Perto do riacho que corre nos fundos da 124, suas pegadas aparecem e desaparecem, aparecem e desaparecem. São muito conhecidas. Quando uma criança ou um adulto colocam os pés nelas, ficam do tamanho exato. Quando os pés são tirados elas desaparecem de novo, e é como se ninguém jamais tivesse estado ali. (MORRISON, 1987, p. 321)

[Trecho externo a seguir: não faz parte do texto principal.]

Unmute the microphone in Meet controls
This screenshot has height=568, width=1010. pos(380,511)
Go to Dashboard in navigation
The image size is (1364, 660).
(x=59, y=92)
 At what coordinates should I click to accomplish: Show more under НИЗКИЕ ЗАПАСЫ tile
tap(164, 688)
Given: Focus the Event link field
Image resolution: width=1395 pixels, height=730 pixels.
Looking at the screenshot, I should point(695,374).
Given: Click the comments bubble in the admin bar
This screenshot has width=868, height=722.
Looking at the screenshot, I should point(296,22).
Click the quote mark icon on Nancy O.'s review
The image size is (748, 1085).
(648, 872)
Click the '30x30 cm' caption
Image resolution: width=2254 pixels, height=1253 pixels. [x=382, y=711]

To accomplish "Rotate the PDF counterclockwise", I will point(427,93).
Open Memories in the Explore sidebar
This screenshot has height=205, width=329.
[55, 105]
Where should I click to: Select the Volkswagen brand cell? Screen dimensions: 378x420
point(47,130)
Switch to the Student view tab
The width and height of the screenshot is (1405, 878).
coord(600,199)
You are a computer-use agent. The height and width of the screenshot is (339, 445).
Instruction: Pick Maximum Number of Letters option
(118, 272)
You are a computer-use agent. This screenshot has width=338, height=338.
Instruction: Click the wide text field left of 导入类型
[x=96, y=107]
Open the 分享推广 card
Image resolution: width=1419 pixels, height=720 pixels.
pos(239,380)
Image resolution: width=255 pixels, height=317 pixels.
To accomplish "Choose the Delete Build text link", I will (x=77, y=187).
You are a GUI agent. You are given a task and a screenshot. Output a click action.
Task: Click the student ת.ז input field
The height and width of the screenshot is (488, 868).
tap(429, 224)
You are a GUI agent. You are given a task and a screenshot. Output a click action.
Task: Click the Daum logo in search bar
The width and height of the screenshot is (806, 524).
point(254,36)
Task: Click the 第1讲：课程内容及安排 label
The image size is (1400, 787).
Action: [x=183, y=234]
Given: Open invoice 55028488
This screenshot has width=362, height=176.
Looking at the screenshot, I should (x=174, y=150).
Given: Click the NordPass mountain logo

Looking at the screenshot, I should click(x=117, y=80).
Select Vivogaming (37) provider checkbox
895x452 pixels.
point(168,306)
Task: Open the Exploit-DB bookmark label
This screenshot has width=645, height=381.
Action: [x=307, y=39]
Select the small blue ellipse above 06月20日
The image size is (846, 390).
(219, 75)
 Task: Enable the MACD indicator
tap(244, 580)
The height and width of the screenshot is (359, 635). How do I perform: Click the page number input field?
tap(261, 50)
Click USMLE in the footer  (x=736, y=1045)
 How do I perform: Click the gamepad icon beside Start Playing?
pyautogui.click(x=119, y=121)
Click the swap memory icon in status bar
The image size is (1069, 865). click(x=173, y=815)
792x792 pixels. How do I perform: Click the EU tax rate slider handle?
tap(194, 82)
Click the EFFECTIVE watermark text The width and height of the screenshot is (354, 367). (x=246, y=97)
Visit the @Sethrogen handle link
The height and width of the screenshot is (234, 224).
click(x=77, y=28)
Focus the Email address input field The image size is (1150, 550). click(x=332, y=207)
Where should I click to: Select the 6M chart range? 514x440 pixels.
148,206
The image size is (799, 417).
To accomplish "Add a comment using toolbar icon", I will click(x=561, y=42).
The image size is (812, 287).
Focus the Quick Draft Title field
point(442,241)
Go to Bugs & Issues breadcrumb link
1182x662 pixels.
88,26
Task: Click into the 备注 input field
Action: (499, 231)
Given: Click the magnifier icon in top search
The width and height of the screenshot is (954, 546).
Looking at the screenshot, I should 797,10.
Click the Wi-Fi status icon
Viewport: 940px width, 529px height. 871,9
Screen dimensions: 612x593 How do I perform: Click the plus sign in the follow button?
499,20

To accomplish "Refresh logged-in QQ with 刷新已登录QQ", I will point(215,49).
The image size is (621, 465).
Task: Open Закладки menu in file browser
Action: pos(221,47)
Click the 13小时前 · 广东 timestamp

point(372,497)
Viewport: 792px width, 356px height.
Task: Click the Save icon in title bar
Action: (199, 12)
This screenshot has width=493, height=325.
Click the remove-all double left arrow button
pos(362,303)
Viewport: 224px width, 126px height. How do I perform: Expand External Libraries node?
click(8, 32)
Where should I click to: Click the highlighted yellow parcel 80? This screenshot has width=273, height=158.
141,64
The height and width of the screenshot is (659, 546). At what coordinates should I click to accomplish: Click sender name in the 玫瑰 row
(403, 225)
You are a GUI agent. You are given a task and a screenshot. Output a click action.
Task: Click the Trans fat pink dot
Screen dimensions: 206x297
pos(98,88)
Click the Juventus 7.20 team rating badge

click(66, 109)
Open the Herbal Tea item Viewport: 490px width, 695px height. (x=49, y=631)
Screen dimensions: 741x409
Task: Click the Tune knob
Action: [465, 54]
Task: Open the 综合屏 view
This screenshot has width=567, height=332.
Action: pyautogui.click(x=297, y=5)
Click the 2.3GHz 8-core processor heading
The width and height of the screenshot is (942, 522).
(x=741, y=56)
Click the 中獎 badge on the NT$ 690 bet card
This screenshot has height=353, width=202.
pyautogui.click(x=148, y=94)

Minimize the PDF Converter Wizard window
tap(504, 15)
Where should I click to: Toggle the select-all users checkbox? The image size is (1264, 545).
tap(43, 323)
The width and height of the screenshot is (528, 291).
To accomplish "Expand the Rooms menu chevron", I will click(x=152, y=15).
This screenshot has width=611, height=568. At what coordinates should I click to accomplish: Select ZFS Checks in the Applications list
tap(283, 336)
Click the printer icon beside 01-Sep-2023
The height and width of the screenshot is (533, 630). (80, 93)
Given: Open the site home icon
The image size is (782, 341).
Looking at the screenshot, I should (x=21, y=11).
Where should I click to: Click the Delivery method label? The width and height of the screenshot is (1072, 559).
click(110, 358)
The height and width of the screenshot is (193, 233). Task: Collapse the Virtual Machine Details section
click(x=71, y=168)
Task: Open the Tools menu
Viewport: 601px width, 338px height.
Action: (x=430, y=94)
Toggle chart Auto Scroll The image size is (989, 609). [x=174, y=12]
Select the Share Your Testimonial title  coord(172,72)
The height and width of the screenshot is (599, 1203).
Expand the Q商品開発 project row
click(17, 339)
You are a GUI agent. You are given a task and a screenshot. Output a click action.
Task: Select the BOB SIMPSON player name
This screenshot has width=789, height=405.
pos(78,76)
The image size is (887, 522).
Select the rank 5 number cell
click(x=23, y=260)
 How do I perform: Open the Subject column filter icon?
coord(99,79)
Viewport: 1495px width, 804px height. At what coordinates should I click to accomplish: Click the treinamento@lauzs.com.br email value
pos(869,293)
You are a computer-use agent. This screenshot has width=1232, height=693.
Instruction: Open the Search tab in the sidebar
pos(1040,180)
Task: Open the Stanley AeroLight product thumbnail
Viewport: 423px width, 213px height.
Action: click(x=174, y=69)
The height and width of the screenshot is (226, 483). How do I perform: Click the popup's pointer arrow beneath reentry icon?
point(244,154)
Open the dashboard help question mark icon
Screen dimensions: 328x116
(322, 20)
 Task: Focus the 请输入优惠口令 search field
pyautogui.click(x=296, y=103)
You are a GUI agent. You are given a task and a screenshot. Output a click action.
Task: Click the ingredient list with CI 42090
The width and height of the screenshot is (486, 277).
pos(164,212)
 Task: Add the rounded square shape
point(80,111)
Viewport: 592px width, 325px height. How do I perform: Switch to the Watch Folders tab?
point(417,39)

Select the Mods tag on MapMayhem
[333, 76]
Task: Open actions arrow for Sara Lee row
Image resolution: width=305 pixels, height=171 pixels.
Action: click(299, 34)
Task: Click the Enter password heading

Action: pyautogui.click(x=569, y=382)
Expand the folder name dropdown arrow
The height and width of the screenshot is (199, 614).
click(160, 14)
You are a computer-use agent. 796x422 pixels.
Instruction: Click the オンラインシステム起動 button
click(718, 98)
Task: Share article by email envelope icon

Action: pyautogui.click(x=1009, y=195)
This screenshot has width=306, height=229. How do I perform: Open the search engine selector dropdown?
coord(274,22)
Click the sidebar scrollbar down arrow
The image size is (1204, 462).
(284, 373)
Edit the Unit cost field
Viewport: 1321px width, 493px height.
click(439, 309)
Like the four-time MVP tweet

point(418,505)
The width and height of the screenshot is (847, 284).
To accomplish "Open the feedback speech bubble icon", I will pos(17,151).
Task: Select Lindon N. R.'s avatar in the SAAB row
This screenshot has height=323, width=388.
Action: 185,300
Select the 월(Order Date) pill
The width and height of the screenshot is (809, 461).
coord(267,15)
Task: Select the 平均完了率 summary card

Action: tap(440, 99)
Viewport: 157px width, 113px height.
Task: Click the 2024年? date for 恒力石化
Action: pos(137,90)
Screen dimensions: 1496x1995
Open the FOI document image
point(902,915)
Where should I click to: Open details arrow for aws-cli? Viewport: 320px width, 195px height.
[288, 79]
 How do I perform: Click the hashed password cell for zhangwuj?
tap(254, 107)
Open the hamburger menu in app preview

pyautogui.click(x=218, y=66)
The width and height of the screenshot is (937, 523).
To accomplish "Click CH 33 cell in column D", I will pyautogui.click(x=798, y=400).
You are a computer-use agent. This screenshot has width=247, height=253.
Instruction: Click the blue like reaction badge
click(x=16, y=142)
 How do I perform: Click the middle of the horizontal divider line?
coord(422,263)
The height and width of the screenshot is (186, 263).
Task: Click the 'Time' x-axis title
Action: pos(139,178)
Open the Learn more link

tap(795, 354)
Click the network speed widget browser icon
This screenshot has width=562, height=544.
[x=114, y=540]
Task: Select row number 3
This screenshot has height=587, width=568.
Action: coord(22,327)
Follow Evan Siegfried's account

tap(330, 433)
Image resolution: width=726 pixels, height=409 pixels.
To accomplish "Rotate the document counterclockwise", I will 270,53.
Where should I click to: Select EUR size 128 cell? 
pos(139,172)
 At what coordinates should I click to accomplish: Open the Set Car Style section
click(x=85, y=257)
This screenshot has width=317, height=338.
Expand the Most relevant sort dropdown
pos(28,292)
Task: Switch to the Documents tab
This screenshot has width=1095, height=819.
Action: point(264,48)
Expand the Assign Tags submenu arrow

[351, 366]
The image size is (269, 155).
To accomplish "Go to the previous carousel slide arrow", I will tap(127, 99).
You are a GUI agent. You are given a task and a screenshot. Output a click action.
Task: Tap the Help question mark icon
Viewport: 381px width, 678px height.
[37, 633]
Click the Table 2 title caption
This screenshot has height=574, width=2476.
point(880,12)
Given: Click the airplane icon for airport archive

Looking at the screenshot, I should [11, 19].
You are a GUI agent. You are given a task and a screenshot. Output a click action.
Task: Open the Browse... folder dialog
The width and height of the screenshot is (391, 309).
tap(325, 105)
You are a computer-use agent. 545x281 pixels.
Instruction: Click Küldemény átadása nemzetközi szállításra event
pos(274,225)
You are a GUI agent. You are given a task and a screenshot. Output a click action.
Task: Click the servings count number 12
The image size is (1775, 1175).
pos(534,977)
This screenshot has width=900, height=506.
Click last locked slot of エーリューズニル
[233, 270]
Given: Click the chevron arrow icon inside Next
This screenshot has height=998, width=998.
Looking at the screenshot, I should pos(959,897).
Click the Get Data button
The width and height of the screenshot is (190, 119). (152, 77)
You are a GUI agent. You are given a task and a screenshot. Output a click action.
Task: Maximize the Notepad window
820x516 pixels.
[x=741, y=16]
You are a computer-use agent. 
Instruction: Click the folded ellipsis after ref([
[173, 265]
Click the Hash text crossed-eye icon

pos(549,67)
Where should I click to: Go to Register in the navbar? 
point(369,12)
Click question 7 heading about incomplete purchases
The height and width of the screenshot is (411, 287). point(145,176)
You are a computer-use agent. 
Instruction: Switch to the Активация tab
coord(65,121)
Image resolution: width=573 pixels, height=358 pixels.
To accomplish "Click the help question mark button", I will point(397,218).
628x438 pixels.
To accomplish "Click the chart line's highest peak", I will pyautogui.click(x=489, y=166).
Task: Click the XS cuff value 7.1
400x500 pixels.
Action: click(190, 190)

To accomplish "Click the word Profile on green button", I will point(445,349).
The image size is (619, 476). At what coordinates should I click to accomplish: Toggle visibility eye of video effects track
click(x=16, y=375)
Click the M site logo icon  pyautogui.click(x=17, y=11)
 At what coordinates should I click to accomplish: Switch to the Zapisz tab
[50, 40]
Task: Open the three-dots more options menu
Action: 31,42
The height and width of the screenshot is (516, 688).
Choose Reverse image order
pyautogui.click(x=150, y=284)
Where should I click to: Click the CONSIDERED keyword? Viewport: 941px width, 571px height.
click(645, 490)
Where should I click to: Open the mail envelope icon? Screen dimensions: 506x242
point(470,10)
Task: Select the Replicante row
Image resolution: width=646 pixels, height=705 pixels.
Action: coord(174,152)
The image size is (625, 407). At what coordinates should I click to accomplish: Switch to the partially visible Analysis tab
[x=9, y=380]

Para que pegadas do homem negro não desapareçam, como se nunca tivessem

existido, é que escritoras como Toni Morrison dedicam a sua arte. A influência dos negros

na música é primordial no Brasil, como nos Estados Unidos. Temos aqui o samba, o

chorinho e as formas populares derivadas. Os afro-americanos encontraram válvulas de

escape na música, os maravilhosos e impressionantes cantos de trabalho, negro spiritual,

e, reconhecidamente, o jazz. Mas as formas musicais foram encampadas pela população

como um todo. Deixaram de ser formas de manifestação exclusivas dos negros. A tarefa

de dar voz ao seu grupo étnico está agora nas mãos do/da romancista. Personagens

como Nêngua Kainda e Vô Vicêncio são ligadas à memória coletiva do grupo, que vai

muito além do passado próximo, na recuperação de suas origens primeiras.